The FedEx and UPS Agreements have gotten to become so complex and convoluted, it is nearly impossible for shippers to clearly understand the terms and conditions of the agreement… which of course are the things that cost your company the most money. Its gotten to the point where your discounts don’t even matter. It has gotten to the point where the companies with the best discounts are the ones who are paying the most money for their shipping. Each company has their own unique characteristics, extra charges such as minimum package prices, dimensional weight charges will inevitably result in minimal impact of transportation discounts, if any at all.

For example, let’s pretend your small package agreement is near the end of its term. The large bulk of your packages are utilizing the small parcel carriers premium services including Priority Overnight or Next Day Air shipments, which are the carrier’s highest margin yielding services. If your company like many customers have increased during your agreement term and your transportation sales representative comes in to offer you new discounts. After you play ‘hardball’ with him, you decide to ask for a 70% discount off of the 59% discount that you are currently receiving. To your surprise, your sales rep agrees, and you feel like the master negotiator.

If under this example, your company ships an average of 150 packages per week with that particular service (or an equivalent of $10,000 per week), the difference in your new agreement is $66.67. Your previous agreement delivered an average package price (of this service) of $27.33. Because you have negotiated a 70% discount , math indicates the same package is now $20.00… right? THAT’S WHAT THE UPS/FedEx WANTS YOU TO BELIEVE.

Let’s pretend you are a FedEx customer. The Air minimum package for a one pound, Zone 2 package is $23.55. You will pay at least this charge and nothing less, regardless of your discount amount. The maximum discount you will be able to receive for this package is 64.7%. While you have received an improvement of 5.7%, which is far less than the 11% that you thought you were going to be receiving. Now, imagine you’re a UPS shipper. The minimum charge for the air service is $22.85. You’d be netting a maximum of 65.7% discount merely a 6.7% improvement rather than the 11% that you were expecting.

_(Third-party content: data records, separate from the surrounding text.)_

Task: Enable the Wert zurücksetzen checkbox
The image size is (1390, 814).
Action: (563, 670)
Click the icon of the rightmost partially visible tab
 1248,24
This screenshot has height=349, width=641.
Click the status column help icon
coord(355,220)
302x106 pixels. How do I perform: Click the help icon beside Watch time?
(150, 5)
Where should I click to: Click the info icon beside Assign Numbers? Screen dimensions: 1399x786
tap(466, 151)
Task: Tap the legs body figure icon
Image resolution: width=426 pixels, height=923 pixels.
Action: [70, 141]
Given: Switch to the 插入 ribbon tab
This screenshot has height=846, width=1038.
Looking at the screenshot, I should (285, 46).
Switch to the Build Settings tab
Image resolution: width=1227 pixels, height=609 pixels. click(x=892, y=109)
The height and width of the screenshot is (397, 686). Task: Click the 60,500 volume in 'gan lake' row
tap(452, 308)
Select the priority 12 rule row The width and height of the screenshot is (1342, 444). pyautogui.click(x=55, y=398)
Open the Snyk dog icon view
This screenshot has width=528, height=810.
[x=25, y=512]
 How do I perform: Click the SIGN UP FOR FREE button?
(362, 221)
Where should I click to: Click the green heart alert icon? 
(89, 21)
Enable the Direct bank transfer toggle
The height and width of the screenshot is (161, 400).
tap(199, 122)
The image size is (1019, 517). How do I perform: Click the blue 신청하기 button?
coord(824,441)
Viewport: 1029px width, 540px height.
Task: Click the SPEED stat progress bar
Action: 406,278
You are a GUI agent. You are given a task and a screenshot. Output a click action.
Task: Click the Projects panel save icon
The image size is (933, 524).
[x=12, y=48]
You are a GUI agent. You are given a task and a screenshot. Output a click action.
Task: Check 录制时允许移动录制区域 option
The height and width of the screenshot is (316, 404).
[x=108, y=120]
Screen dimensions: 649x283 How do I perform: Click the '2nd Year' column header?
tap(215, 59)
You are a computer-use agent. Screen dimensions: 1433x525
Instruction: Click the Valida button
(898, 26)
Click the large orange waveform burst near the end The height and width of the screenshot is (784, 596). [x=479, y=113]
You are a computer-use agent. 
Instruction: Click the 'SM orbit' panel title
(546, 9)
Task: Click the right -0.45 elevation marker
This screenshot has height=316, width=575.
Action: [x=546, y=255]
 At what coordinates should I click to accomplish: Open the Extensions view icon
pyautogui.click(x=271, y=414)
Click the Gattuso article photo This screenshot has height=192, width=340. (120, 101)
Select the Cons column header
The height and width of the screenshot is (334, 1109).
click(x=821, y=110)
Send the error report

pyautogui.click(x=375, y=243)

Over the course of one year, if you had been receiving a 70% discount, you would receive a final savings of $1,100 per week ($27.33 under the old discount, minus $20 under the new discount) or $7.33 per package times 150, the net savings you are predicting is around $57,200 per year. However, using the impact of package minimums as identified above, a company utilizing FedEx would only save $567 per week. The package price of $27.33 minus minimum charge equals $3.78 x 150 packages per week), or $29,484 per year. On the other hand, a UPS small parcel shipper would see a weekly savings in the amount of $672, or $34,944 per year. The increased savings are between $13,780 per year with UPS and $11,180 with FedEx in this example for this service level. If you are spending 4,000,000 per year in overall small package shipping, that is a savings of 0.78%. If similar instances were to remain across other shipping services, the final net result of your shipping costs would be a far cry from the 13% discount you had been expecting.

To keep all of this in perspective, the above example starts out assuming that your account qualifies for a 70% discount in the first place, and you freight carrier negotiatinghave a sales rep who is able to get that approved through FedEx or UPS pricing departments. Outside third parties act as client liaisons to help shippers understand the true impact of language in these complex Ups/Fedex agreements. Experienced transportation professional scan properly guide their clients to making informed decisions to identify where shipping discounts should be, for each shipping service, for each mode, based on each company’s individual shipping characteristics.

Getting the optimal provider agreement for your company has nothing to do with your individual knowledge and expertise. It is difficult to maximize the agreement’s potential without an outside party to help you validate the incentives offered and the complex Ups/Fedex terms which effect the true cost of your shipments.

The first step to getting the best pricing is to recognize the potential impact an unbiased third party can offer to your company.